Re: Changes to make /dev/*random better sooner

To: Mindaugas Rasiukevicius <rmind%netbsd.org@localhost>
Subject: Re: Changes to make /dev/*random better sooner
From: Thor Lancelot Simon <tls%panix.com@localhost>
Date: Tue, 8 Apr 2014 22:33:32 -0400

On Wed, Apr 09, 2014 at 02:43:23AM +0100, Mindaugas Rasiukevicius wrote:
>
> This is a very positive work for the cases when system is used as a server
> or other workloads which may involve cryptographic activity.  However, you
> seem to assume that aggressive entropy collection is always preferable even
> if it has extra costs.

Can you give an example of this?  How exactly will the changes on this
branch measurably impact performance?  Can you demonstrate with a benchmark?

> Please make this tunable.  Also, please make this tunable *before* merge,
> otherwise this will just never happen.  Like cprng_fast/strong functions
> were never optimised to not use spin-lock (at least they no longer use
> IPL_HIGH, which should have been considered simply as a bug).

As I believe my benchmarks at the time amply demonstrated, the cprng_strong
function is considerably more efficient than the entropy extraction code
it replaced.  Can you please explain how this is an example of my supposed
disdain for performance?

Would you prefer the system to be slower, as it was, when user processes
ask for entropy, rather than faster, as I demonstrably made it?

Unfortunately, the arc4random() implementation which I renamed to cprng_fast
(almost two years ago, one should note) had a severe concurrency bug which
had real security implications.  I highlighted the use of a spin lock to fix
that code as an emergency measure and at the time, I asked you if you could
propose any other quick, simple fix.  I do not recall that you proposed one.

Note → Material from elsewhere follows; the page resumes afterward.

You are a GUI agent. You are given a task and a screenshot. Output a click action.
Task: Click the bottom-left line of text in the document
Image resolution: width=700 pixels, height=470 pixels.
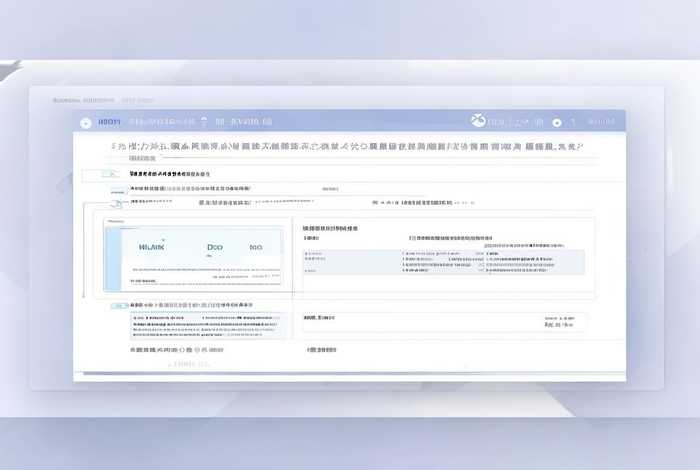point(177,351)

Another developer claimed at the time to have a lockless, concurrent
replacement for the arc4random() code almost ready to commit.  I won't
call him or her out publically but we both know who it is and if you're
going to pester someone about arc4random()/cprng_fast() I wish you'd pick
the right target -- not me.

Honestly I'm sick of getting beat up for other people's mistakes with
arc4random.  I think it's uncalled for.  I wish you'd stop.  I did not
even touch any cprng functions in the current batch of changes and you
are still complaining about them.  Doesn't seem right to me.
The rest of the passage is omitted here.